*EXERCISE:* In the records below, find the line that holds "The width and height of the screenshot is (792, 531).". Restate it and every later line exactly, stopping at the end and skipping pictures.

Collected data
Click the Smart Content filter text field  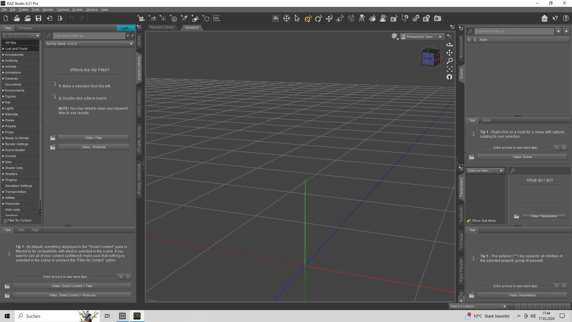click(x=89, y=36)
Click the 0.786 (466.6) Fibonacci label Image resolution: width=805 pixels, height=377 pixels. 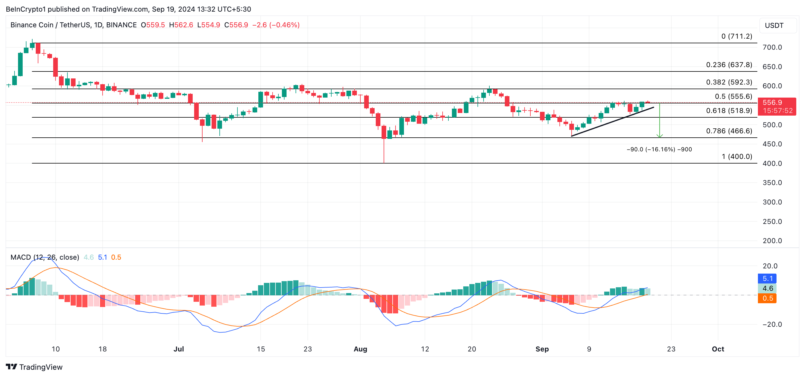point(729,131)
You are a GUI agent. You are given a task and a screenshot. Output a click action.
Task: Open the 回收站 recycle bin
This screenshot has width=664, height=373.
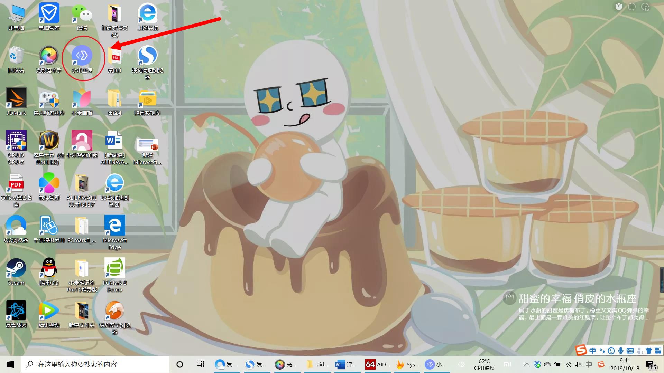(16, 55)
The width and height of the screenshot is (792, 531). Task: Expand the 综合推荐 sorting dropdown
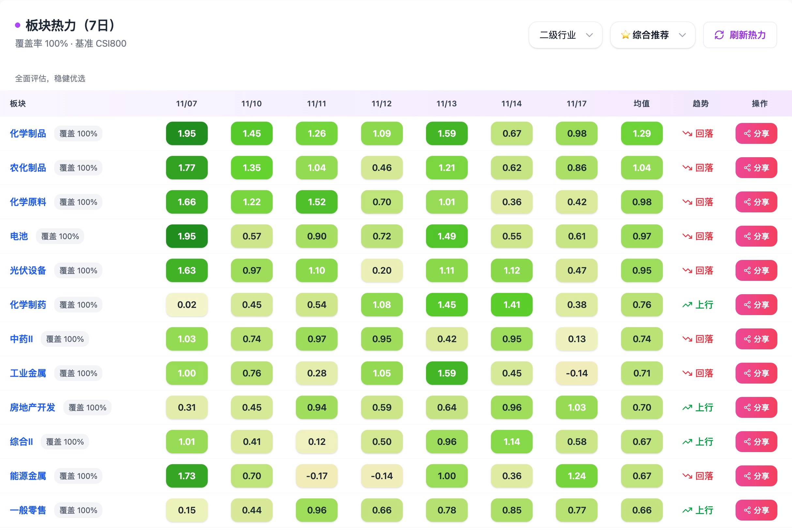pos(652,35)
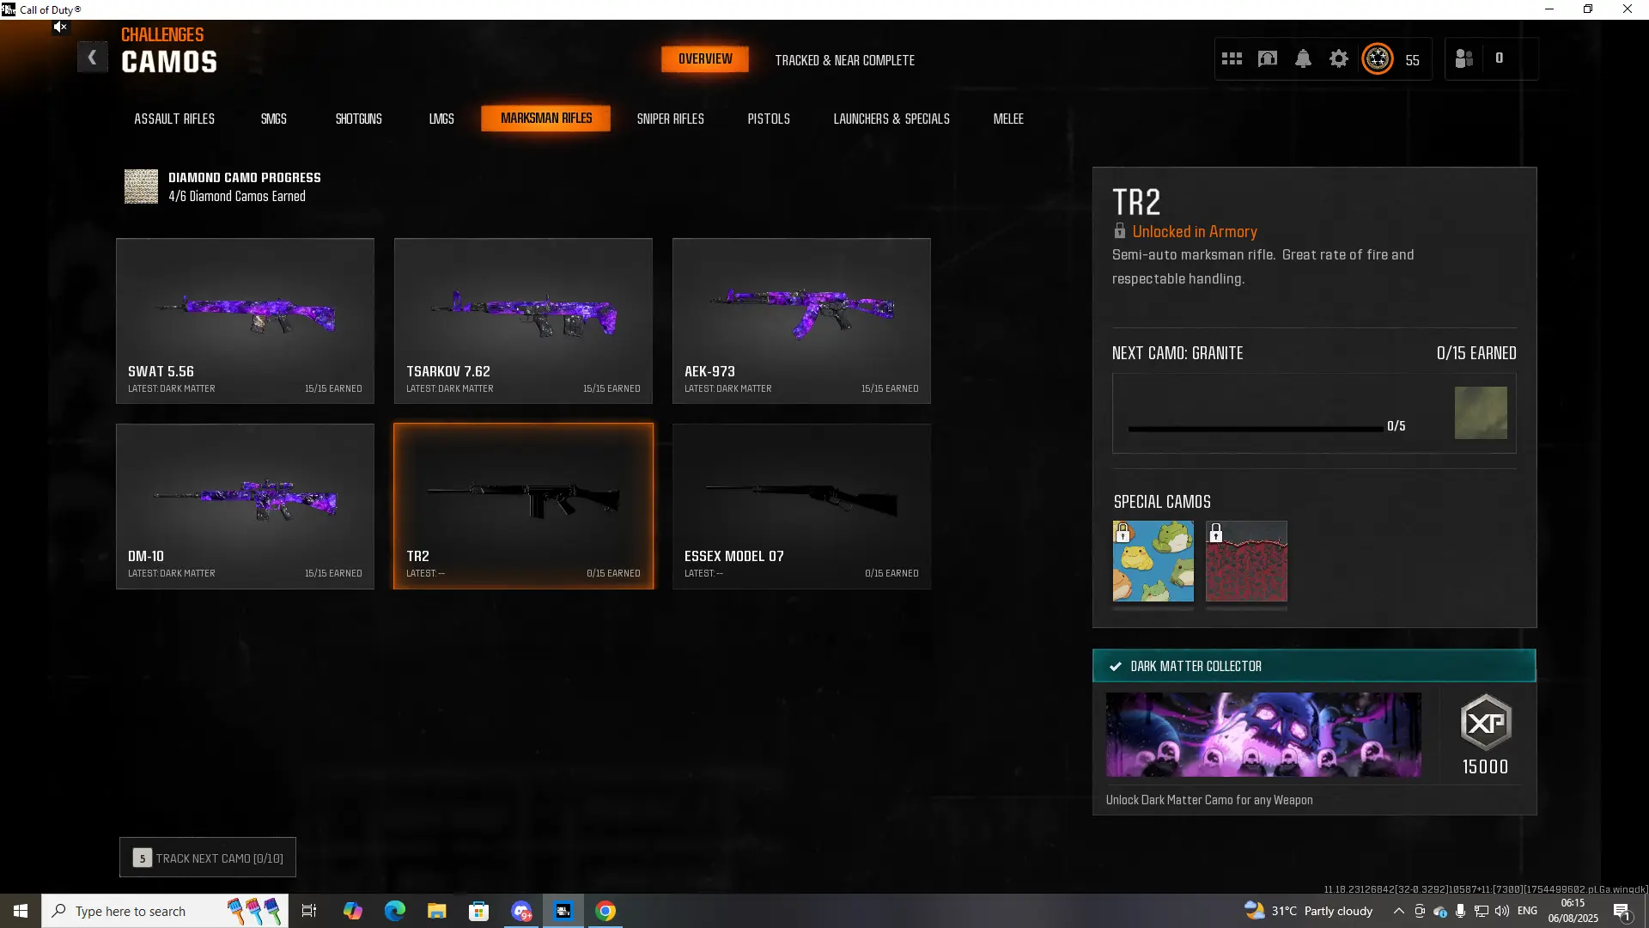The width and height of the screenshot is (1649, 928).
Task: Open the settings gear icon
Action: (1339, 59)
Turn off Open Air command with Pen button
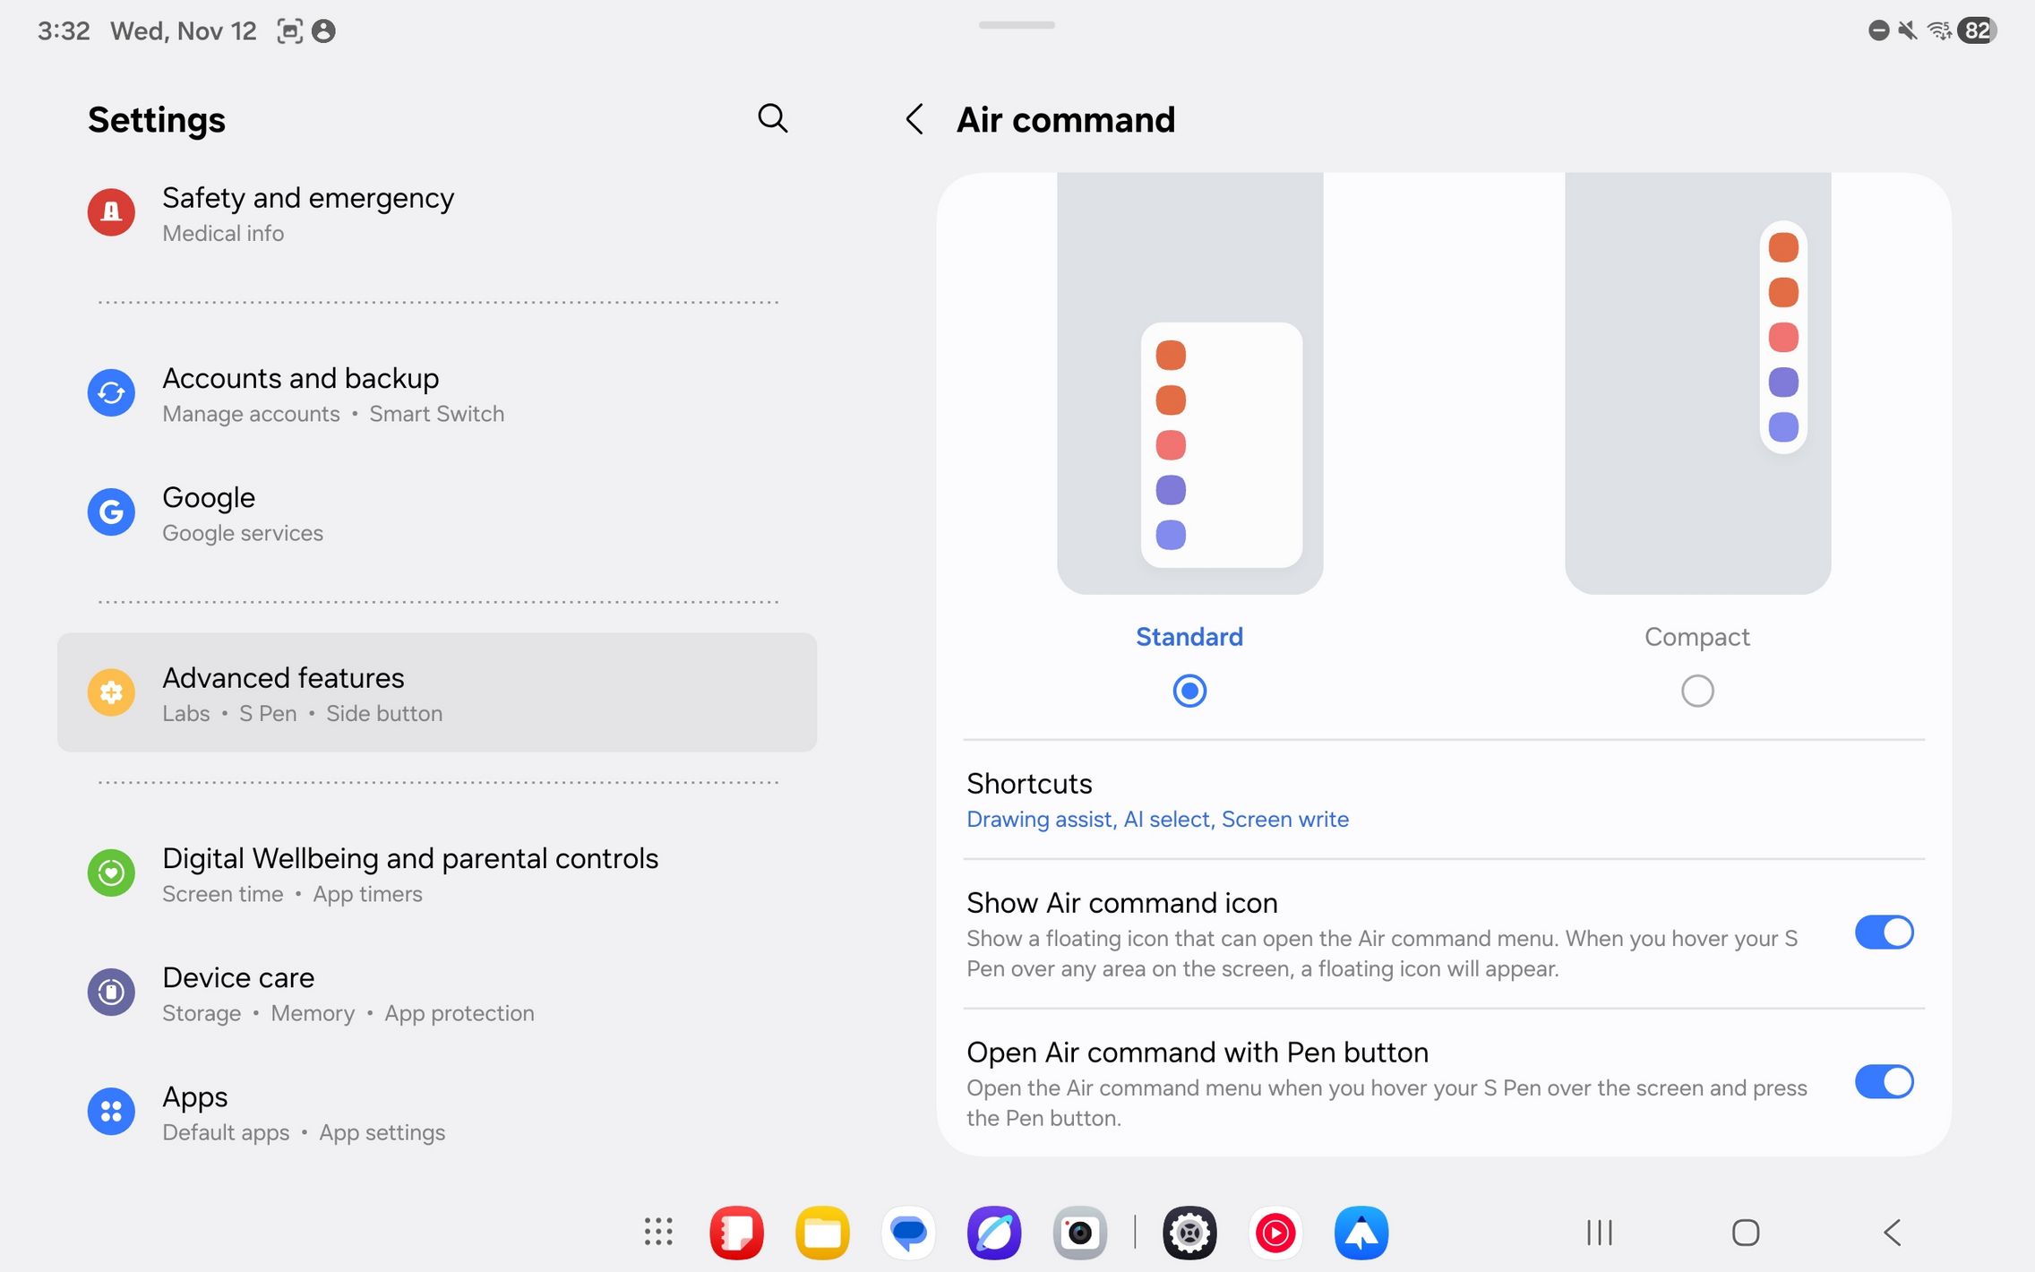 coord(1884,1082)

*REPLY:*
The width and height of the screenshot is (792, 531). Task: Expand the 综合推荐 sorting dropdown
pos(652,35)
The width and height of the screenshot is (1649, 928).
Task: Open the settings gear icon
Action: (1339, 59)
Turn off Open Air command with Pen button
 coord(1884,1082)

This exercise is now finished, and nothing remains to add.